Wherever the word "AIRCRAFT" appears in the entries, copy the whole line.

Input: Begin

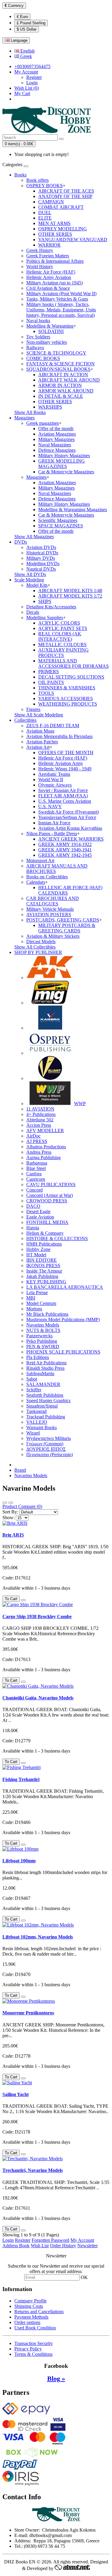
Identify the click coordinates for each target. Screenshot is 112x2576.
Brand (20, 1470)
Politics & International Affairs (55, 261)
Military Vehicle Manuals (50, 909)
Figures (33, 709)
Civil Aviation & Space (48, 288)
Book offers (37, 180)
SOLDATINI (51, 331)
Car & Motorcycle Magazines (66, 471)
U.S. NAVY (50, 806)
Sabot (31, 1378)
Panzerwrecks (39, 1335)
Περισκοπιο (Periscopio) (49, 1454)
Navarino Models (42, 1324)
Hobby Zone (38, 1249)
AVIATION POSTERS (48, 914)
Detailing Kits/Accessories (51, 606)
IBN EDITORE (41, 1260)
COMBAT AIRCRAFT (61, 207)
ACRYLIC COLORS (59, 622)
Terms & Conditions (33, 2354)
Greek (25, 56)
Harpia (32, 1227)
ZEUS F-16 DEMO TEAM (52, 725)
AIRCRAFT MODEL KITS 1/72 (70, 595)
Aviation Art (38, 747)
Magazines (24, 417)
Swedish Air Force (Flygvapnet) (68, 811)
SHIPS (44, 601)
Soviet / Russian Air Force (63, 790)
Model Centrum (41, 1303)
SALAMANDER (43, 1384)
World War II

Input: End

> _Solution for this task_:
COMBAT AIRCRAFT (61, 207)
AIRCRAFT MODEL KITS 1/72 (70, 595)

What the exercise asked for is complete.